■ Work task ■
Please go through the records below and return every line holding the word "screenshot".
+===+
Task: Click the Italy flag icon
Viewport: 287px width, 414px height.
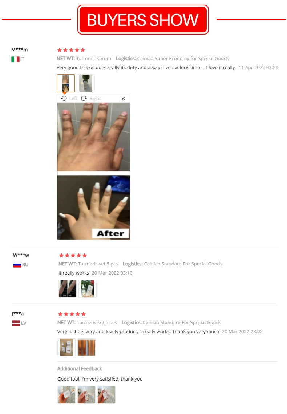Action: click(x=15, y=59)
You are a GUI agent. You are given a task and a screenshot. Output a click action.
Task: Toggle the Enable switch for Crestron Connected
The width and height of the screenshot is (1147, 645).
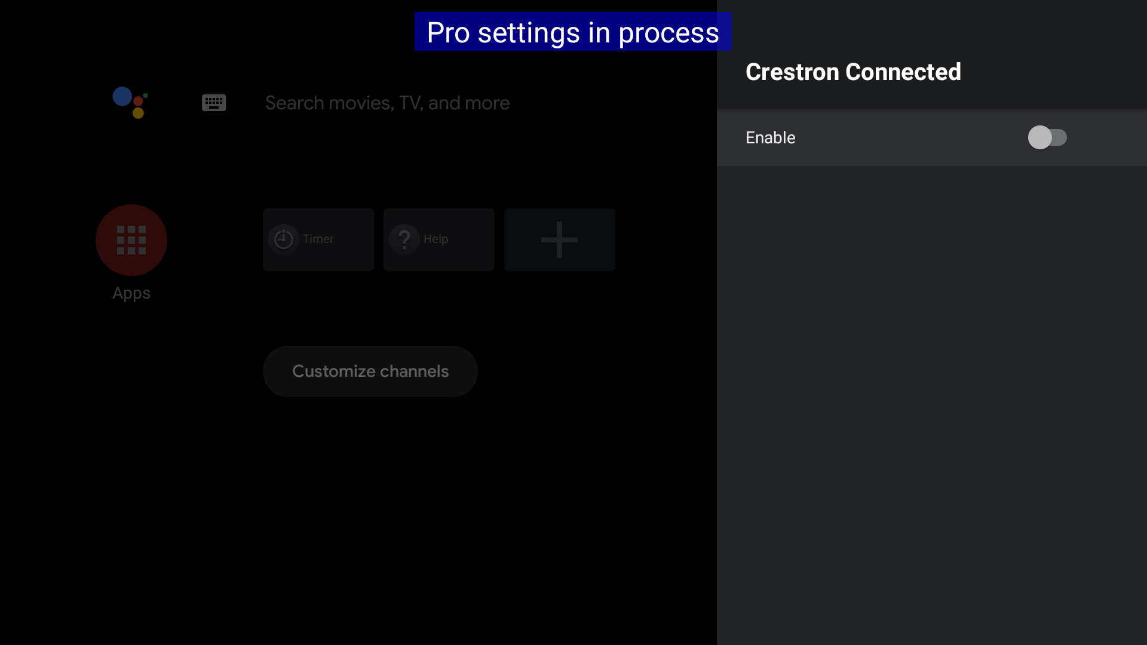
+===+
■ Your response ■
You are a GUI agent. You are given a task and a screenshot. Output a click action.
The width and height of the screenshot is (1147, 645).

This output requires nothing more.